◆ Problem to work on
Keep every character as it is and output all of the records.

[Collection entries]

══════════════════════════════

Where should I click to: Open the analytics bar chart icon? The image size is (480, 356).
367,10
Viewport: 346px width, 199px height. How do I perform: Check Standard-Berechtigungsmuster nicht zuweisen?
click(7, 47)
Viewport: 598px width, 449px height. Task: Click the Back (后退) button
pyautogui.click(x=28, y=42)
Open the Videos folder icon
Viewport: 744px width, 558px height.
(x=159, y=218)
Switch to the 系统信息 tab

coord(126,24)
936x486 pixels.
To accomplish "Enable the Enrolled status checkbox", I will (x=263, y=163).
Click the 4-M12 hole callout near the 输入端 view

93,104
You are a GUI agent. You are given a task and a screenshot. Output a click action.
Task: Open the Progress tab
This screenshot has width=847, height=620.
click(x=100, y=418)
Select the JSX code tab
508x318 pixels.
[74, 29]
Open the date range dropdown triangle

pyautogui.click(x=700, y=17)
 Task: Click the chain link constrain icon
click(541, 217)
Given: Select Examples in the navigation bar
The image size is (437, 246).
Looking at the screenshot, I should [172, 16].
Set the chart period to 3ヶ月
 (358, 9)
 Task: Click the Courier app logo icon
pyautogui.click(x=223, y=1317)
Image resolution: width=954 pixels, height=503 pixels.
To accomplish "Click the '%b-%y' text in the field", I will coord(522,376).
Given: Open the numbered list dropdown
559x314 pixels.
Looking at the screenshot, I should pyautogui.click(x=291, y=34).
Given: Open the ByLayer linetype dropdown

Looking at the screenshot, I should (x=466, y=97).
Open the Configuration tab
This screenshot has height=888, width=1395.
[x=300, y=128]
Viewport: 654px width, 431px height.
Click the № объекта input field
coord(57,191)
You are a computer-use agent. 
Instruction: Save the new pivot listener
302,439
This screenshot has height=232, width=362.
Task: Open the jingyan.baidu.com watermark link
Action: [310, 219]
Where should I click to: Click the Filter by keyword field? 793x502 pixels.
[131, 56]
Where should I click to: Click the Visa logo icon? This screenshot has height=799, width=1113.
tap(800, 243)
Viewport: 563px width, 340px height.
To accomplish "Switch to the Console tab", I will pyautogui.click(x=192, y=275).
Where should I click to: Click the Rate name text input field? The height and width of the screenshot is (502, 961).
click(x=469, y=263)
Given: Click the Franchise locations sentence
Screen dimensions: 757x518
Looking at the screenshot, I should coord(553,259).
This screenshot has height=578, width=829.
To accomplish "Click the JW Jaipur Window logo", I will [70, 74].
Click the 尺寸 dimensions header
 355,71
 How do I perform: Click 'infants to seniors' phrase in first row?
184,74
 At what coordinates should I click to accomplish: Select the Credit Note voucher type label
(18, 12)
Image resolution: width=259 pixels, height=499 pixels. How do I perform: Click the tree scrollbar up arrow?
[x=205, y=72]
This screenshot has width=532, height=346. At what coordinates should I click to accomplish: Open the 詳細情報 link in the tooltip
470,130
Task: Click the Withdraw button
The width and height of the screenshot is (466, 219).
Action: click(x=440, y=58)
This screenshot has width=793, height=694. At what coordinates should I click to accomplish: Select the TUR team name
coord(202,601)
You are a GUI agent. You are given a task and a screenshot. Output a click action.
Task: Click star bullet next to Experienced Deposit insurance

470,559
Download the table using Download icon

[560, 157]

══════════════════════════════

◆ Written answer
Where should I click to: Open the analytics bar chart icon? The image size is (480, 356).
367,10
Viewport: 346px width, 199px height. How do I perform: Check Standard-Berechtigungsmuster nicht zuweisen?
click(7, 47)
Viewport: 598px width, 449px height. Task: Click the Back (后退) button
pyautogui.click(x=28, y=42)
Open the Videos folder icon
Viewport: 744px width, 558px height.
(x=159, y=218)
Switch to the 系统信息 tab

coord(126,24)
936x486 pixels.
To accomplish "Enable the Enrolled status checkbox", I will (x=263, y=163).
Click the 4-M12 hole callout near the 输入端 view

93,104
You are a GUI agent. You are given a task and a screenshot. Output a click action.
Task: Open the Progress tab
This screenshot has width=847, height=620.
click(x=100, y=418)
Select the JSX code tab
508x318 pixels.
[74, 29]
Open the date range dropdown triangle

pyautogui.click(x=700, y=17)
 Task: Click the chain link constrain icon
click(541, 217)
Given: Select Examples in the navigation bar
The image size is (437, 246).
Looking at the screenshot, I should [172, 16].
Set the chart period to 3ヶ月
 (358, 9)
 Task: Click the Courier app logo icon
pyautogui.click(x=223, y=1317)
Image resolution: width=954 pixels, height=503 pixels.
To accomplish "Click the '%b-%y' text in the field", I will coord(522,376).
Given: Open the numbered list dropdown
559x314 pixels.
Looking at the screenshot, I should pyautogui.click(x=291, y=34).
Given: Open the ByLayer linetype dropdown

Looking at the screenshot, I should (x=466, y=97).
Open the Configuration tab
This screenshot has height=888, width=1395.
[x=300, y=128]
Viewport: 654px width, 431px height.
Click the № объекта input field
coord(57,191)
You are a computer-use agent. 
Instruction: Save the new pivot listener
302,439
This screenshot has height=232, width=362.
Task: Open the jingyan.baidu.com watermark link
Action: [310, 219]
Where should I click to: Click the Filter by keyword field? 793x502 pixels.
[131, 56]
Where should I click to: Click the Visa logo icon? This screenshot has height=799, width=1113.
tap(800, 243)
Viewport: 563px width, 340px height.
To accomplish "Switch to the Console tab", I will pyautogui.click(x=192, y=275).
Where should I click to: Click the Rate name text input field? The height and width of the screenshot is (502, 961).
click(x=469, y=263)
Given: Click the Franchise locations sentence
Screen dimensions: 757x518
Looking at the screenshot, I should coord(553,259).
This screenshot has height=578, width=829.
To accomplish "Click the JW Jaipur Window logo", I will [70, 74].
Click the 尺寸 dimensions header
 355,71
 How do I perform: Click 'infants to seniors' phrase in first row?
184,74
 At what coordinates should I click to accomplish: Select the Credit Note voucher type label
(18, 12)
Image resolution: width=259 pixels, height=499 pixels. How do I perform: Click the tree scrollbar up arrow?
[x=205, y=72]
This screenshot has width=532, height=346. At what coordinates should I click to accomplish: Open the 詳細情報 link in the tooltip
470,130
Task: Click the Withdraw button
The width and height of the screenshot is (466, 219).
Action: click(x=440, y=58)
This screenshot has width=793, height=694. At what coordinates should I click to accomplish: Select the TUR team name
coord(202,601)
You are a GUI agent. You are given a task and a screenshot. Output a click action.
Task: Click star bullet next to Experienced Deposit insurance

470,559
Download the table using Download icon

[560, 157]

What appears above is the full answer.